Anything is possible with a crayon and a big imagination. With a burst of inspiration, Harold launches a magical exploration and simply draws where he wants to go. After sketching himself into adventurous situations, Harold quickly problem-solves: he draws an apple tree when he’s hungry and a rocket ship when he finds himself falling through the sky. With spirited song and creativity, Harold travels from under the sea to outer space, making many friends along the way.

“Harold is a child’s icon for playfulness. Bringing him to stage with animation, puppetry and music bridges the book-theatre connection for young children,” says SCT Artistic Director Linda Hartzell. “This will inspire our earliest readers while the nostalgia of the story will intrigue older youth. All audiences will be excited by the dynamic special effects.”

Charlotte Martin Theatre

Age Recommendation
For All Ages


This production has past.

“the humor appeals to everyone!”


More Info

Curriculum Connections:

Imagination, Creativity, Adventure, Travel, Problem Solving, Self-Esteem

Running Time:

90 Minutes

Cast and Design Team

A world premiere created by Seattle locals will kick-off SCT’s 2011-2012 season with an innovative stage adaptation of Harold and the Purple Crayon (book by Don Darryl Rivera, music by Auston James and lyrics by Rob Burgess.) Based on the original books by Crockett Johnson, Harold and the Purple Crayon opens Friday, September 23, 2011 (with a public preview Thursday, September 22, 2011) and runs through October 30, 2011 in SCT’s Charlotte Martin Theatre with direction by Rita Giomi.

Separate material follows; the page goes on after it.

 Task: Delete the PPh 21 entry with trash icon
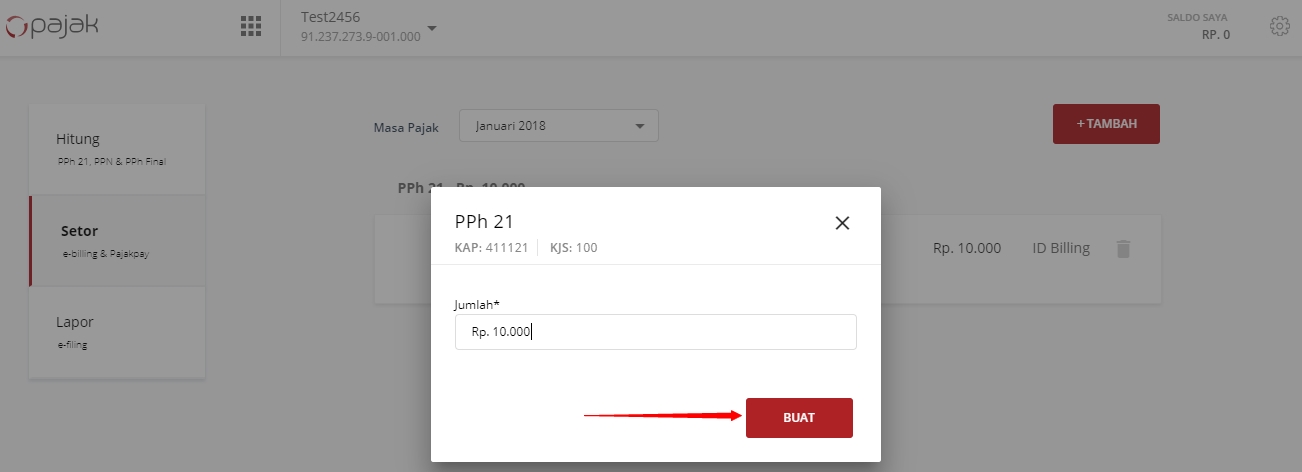coord(1123,249)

Don Darryl Rivera (last seen at SCT in Lyle the Crocodile) takes center stage as Harold, while other SCT favorites, Khanh Doan (Lyle the Crocodile) and Caety Sagoian (Lyle the Crocodile) round out the ensemble. The adventures Harold creates in his mind become real, so the story-telling is done through song lyrics, creative scenery and production techniques that demonstrate new flights of imagination. Through moving scenery, puppets, special lighting, and animation, the production team, led by Set Designer Matt Smucker, Costume Designer Melanie Burgess, Lighting Designer L.B. Morse, Sound Designer Chris R. Walker, Animator Stefan Gruber and Puppet Designer Annett Mateo, form Harold’s dreams into reality.


Harold is a creative little boy with an extraordinary crayon. When we first meet him, he is happily drawing and wondering what his next adventure should be. With a sudden burst of
inspiration, he sketches the moon and a horizon that leads out of his room and into the enormous realm of his imagination.

His first stop is a clearing where he draws seeds to plant and a cloud to water them. Trees grow into a forest filled with creatures that welcome Harold. When he’s hungry he draws himself an apple tree, but can’t seem to keep the fruit for himself, so he draws a dragon to guard the tree. His drawing is a little too good. The dragon scares Harold and, as he nervously backs away from it, he finds himself falling into an undersea world.

He discovers a sunken ship and a mischievous puffer fish. Together Harold and his new friend evade a pinching crab, restore the boat and sail off across the sea with the moon following along. Harold and the puffer fish part ways when they reach an island.

Harold steps into the center of an argument between a porcupine and moose. They are cranky because they’re hungry. Harold can help with that. He draws an enormous pie that accidentally falls right atop the porcupine. During the playful food fight that follows, pie gets on everything, including the moon. Harold feels responsible for the mess and sets off in a rocket ship to do some cleaning up. Unfortunately, the rocket packs more power than he can handle and he goes shooting past the moon into deep space.

Just as he gets the moon back in his sight, an alien spaceship careens towards him. They collide and go plummeting to a distant planet. Harold helps the alien pilot repair his ship and hitches a ride home. But first they stop by the alien’s home where Harold is made an honorary citizen. In the midst of the celebration, Harold gets too enthusiastic and jumps right off the planet. He floats his way back to Earth’s atmosphere and is enjoying the beautiful clouds when he thinks he sees a cloud shaped like a dragon. Wait. That’s no cloud! It is a dragon! A hungry dragon who thinks crayons look delicious.

When Harold finally manages to get his crayon back from the dragon, it’s broken in two. The dragon sees how heartbroken that makes Harold and mends the crayon with some magic dragon fire. It’s been a long busy day for Harold. It’s time to go home. He heads into the city where he gets lost in the bustle of activity around him. He can’t even find the moon to guide him. With the help of a police officer, Harold finds his way back home and into bed. He drifts off to sleep in awe of the moon, pleased with his new friendships and filled with peace.